## DOCUMENT
+++

Here I really, really think you're letting your own experience blind you in some troubling ways.

I would agree with you that collegiality or service is more likely to be used as a dangerous "fudge factor" in unjust tenure deliberations, though teaching has a tendency to be used in such a manner as well. The reason in both cases is that we don't really have any rigorous metrics that can be used to evaluate either of them. Nor should we, really, since the metric we tend to use for publication--numbers of publication, imagined prestige of the press or journal doing the publishing--don't tell us much about the actual quality of publication. But at least if you've done your publication, nobody can take that away from you in a deliberative process.

That being said, the kind of abuse you're worried about--politically motivated, ideological axe-grinding--is just as likely to surface in evaluations of teaching and even scholarship, both tenure evaluations and non-tenure ones. There is an entire web of ways that gatekeeping manifests in the academy: peer review, for example. There is nothing about service per se that distinguishes it.

Second, the implications of your consistently expressed views of service requirements is that service shouldn't be evaluated at all at tenure. I'm sorry, but that strikes me as frankly an insane proposal for any employer to accept, that a university should be scrupulously uninterested in whether someone is a good employee or not. An academic could be a very productive scholar, an adequate teacher, and a horror show as a colleague and employee. That ought to be a circumstance under which tenure denial is an option. Despite all your fears of the abuse of service as a criterion, I think it's far more likely to be abused in the other direction, e.g., someone whose service record is abysmal and likely to become more so is given a free pass because they're a recognized scholar. You're right that people are held accountable for service capriciously and politically, but I'd rather see the criterion taken seriously than placed off-limits. When someone is given tenure who performs badly at service work, they make life much harder for everyone else who does their job responsibly. The burdens on faculty who do committees, peer review, all the interstitial labor that make universities and the whole of academia function well, grow greater exponentially for every faculty member who shuns that work. Frankly, they grow greater even when you get someone who does that work but does it irresponsibly or unjudiciously.

+++

## SUPPLIED RECORDS
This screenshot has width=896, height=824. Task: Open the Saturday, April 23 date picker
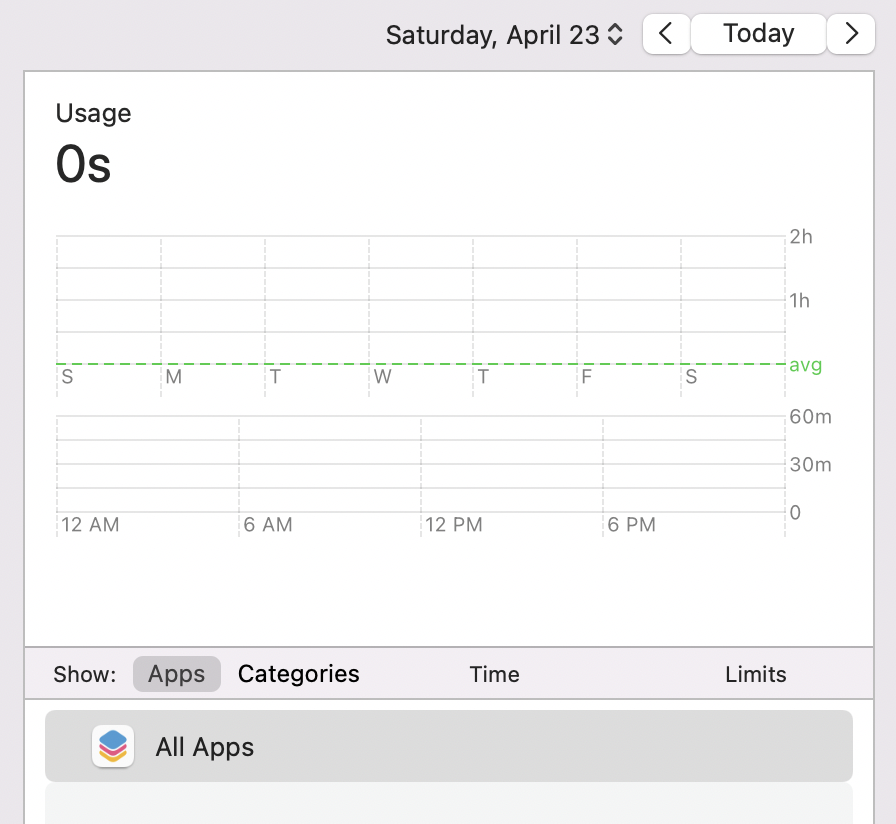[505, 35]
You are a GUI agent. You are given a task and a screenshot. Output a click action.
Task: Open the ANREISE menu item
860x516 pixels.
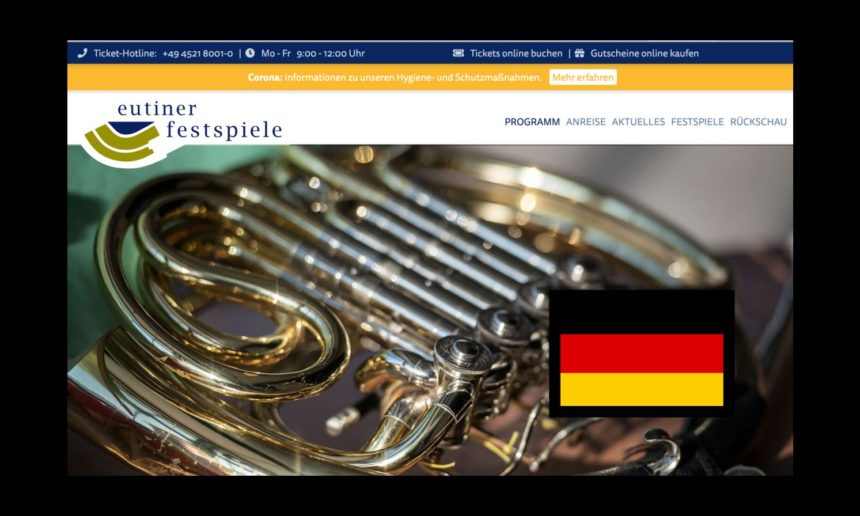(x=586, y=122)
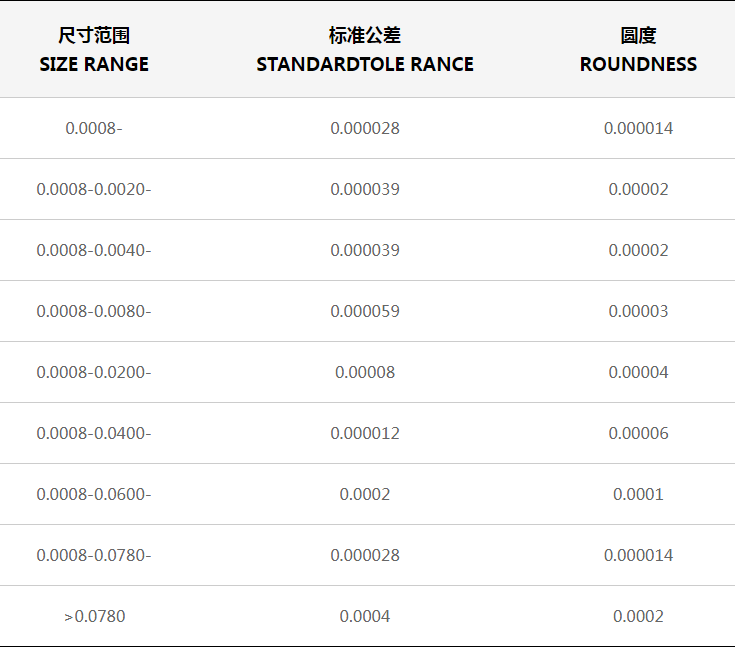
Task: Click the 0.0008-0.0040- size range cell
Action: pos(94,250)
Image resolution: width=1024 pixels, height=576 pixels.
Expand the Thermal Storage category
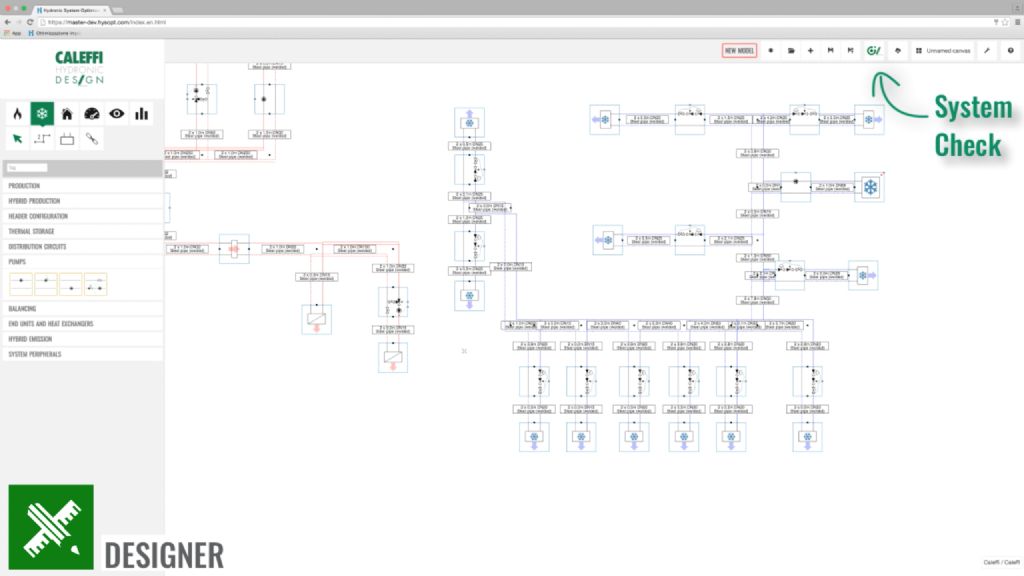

+++

## LIST OF TASKS
1. Set down, word for word, the whole commentary on tenure and service requirements above.
2. Render the lines of the records, from the line with "You are a GUI" up to and including the final line of the records, as a Markdown table with the columns Number and Record line. Leave out blank lines and the pictures.

## ANSWERS TO THE TASKS
1.
Here I really, really think you're letting your own experience blind you in some troubling ways.

I would agree with you that collegiality or service is more likely to be used as a dangerous "fudge factor" in unjust tenure deliberations, though teaching has a tendency to be used in such a manner as well. The reason in both cases is that we don't really have any rigorous metrics that can be used to evaluate either of them. Nor should we, really, since the metric we tend to use for publication--numbers of publication, imagined prestige of the press or journal doing the publishing--don't tell us much about the actual quality of publication. But at least if you've done your publication, nobody can take that away from you in a deliberative process.

That being said, the kind of abuse you're worried about--politically motivated, ideological axe-grinding--is just as likely to surface in evaluations of teaching and even scholarship, both tenure evaluations and non-tenure ones. There is an entire web of ways that gatekeeping manifests in the academy: peer review, for example. There is nothing about service per se that distinguishes it.

Second, the implications of your consistently expressed views of service requirements is that service shouldn't be evaluated at all at tenure. I'm sorry, but that strikes me as frankly an insane proposal for any employer to accept, that a university should be scrupulously uninterested in whether someone is a good employee or not. An academic could be a very productive scholar, an adequate teacher, and a horror show as a colleague and employee. That ought to be a circumstance under which tenure denial is an option. Despite all your fears of the abuse of service as a criterion, I think it's far more likely to be abused in the other direction, e.g., someone whose service record is abysmal and likely to become more so is given a free pass because they're a recognized scholar. You're right that people are held accountable for service capriciously and politically, but I'd rather see the criterion taken seriously than placed off-limits. When someone is given tenure who performs badly at service work, they make life much harder for everyone else who does their job responsibly. The burdens on faculty who do committees, peer review, all the interstitial labor that make universities and the whole of academia function well, grow greater exponentially for every faculty member who shuns that work. Frankly, they grow greater even when you get someone who does that work but does it irresponsibly or unjudiciously.

2.
| Number | Record line |
|---|---|
| 1 | You are a GUI agent. You are given a task and a screenshot. Output a click action. |
| 2 | Task: Open the ANREISE menu item |
| 3 | 860x516 pixels. |
| 4 | (x=586, y=122) |
| 5 | Task: Click the 0.0008-0.0040- size range cell |
| 6 | Action: pos(94,250) |
| 7 | Image resolution: width=1024 pixels, height=576 pixels. |
| 8 | Expand the Thermal Storage category |